What is your source when you say body grounding is equivalent to a 4awg ground???


----------



## Kevin Kessler (Dec 17, 2012)

I was told this by a tech\engineer from JL audio that said he had run some tests on the Current capacity of the sheet metal In unibody cars. It makes sense to me so I'll have to believe it unless proven otherwise.


----------



## ErinH (Feb 14, 2007)

my advice, based on a recent experience...

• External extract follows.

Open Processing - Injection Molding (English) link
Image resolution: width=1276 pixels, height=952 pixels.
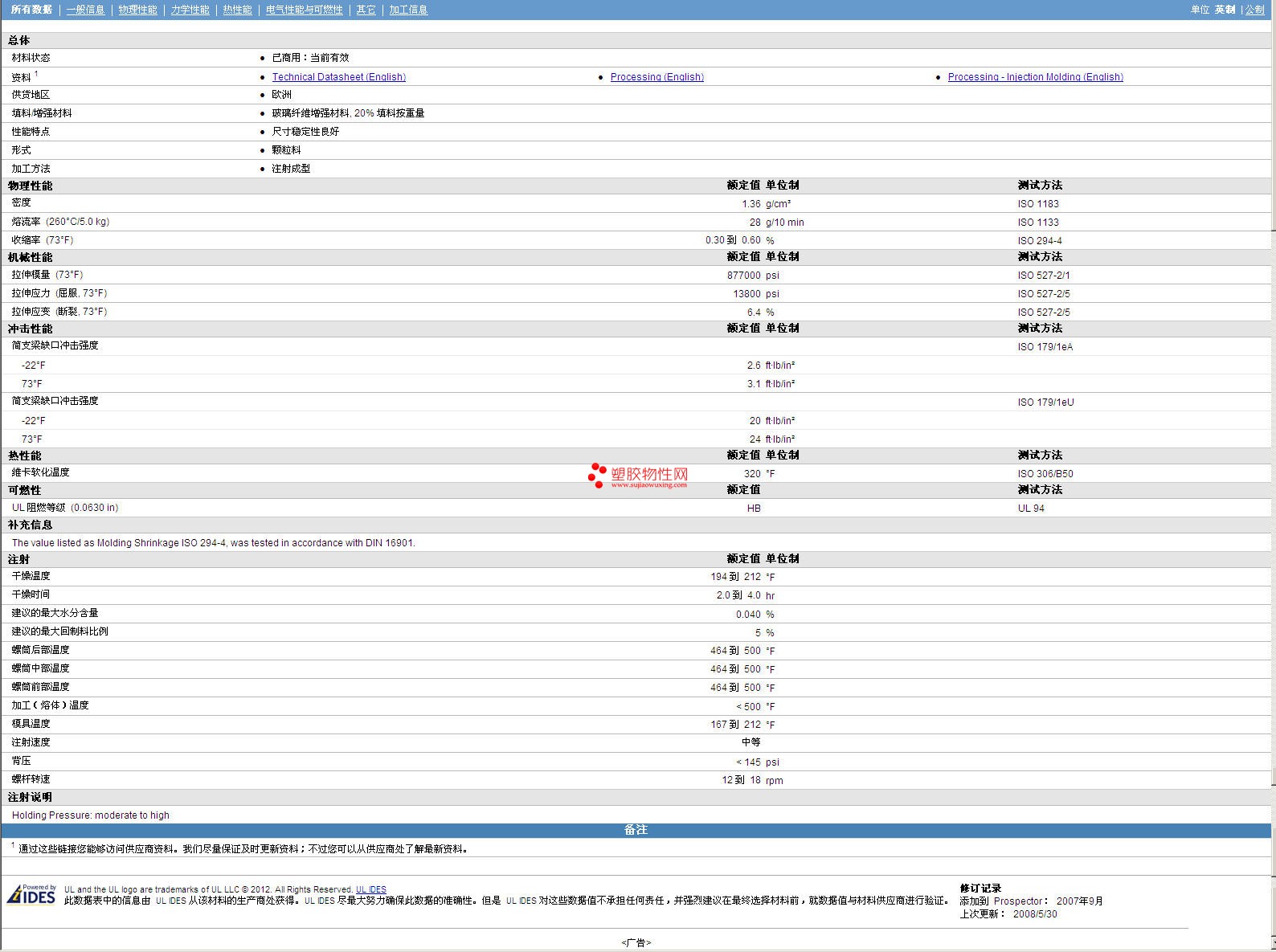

I had my grounds shared at one point on the frame. I had induced noise from the A/C motor because, even though the point wasn't shared, the path was. I've had this noise for a couple years now but it's been manageable. I finally got around to testing some things out and found a single 4g run to the battery solved the problem entirely. Took 15 minutes to run the wire and hook everything up and now the electrical noise I couldn't get rid of is gone.

Go battery if you can.


----------



## Kevin Kessler (Dec 17, 2012)

I have also seen a vary Noticeable improvement in voltage drop With cars that relied on a body ground for the amps after I ran a zero gauge ground back to the amplifiers


----------



## ZAKOH (Nov 26, 2010)

I gut feeling is that car body is a better conductor than a 4awg wire, but it can introduce some noise. I wonder, would running a long 4awg ground cable to the battery result in a significant voltage drop? Would it be better to use a thicker wire?


----------



## NA$TY-TA (Mar 25, 2009)

Hmm. I've never here the dram sheet metal = 4 gauge before.... I'd like to see real world tests to prove this since I'd like to think 95% ground to sheet metal vs running a dedicated ground wire back to the battery.


----------



## bassace (Oct 31, 2011)

Kevin Kessler said:


> it might be jumping around Through 15 different spot welds on the way back To your amplifiers.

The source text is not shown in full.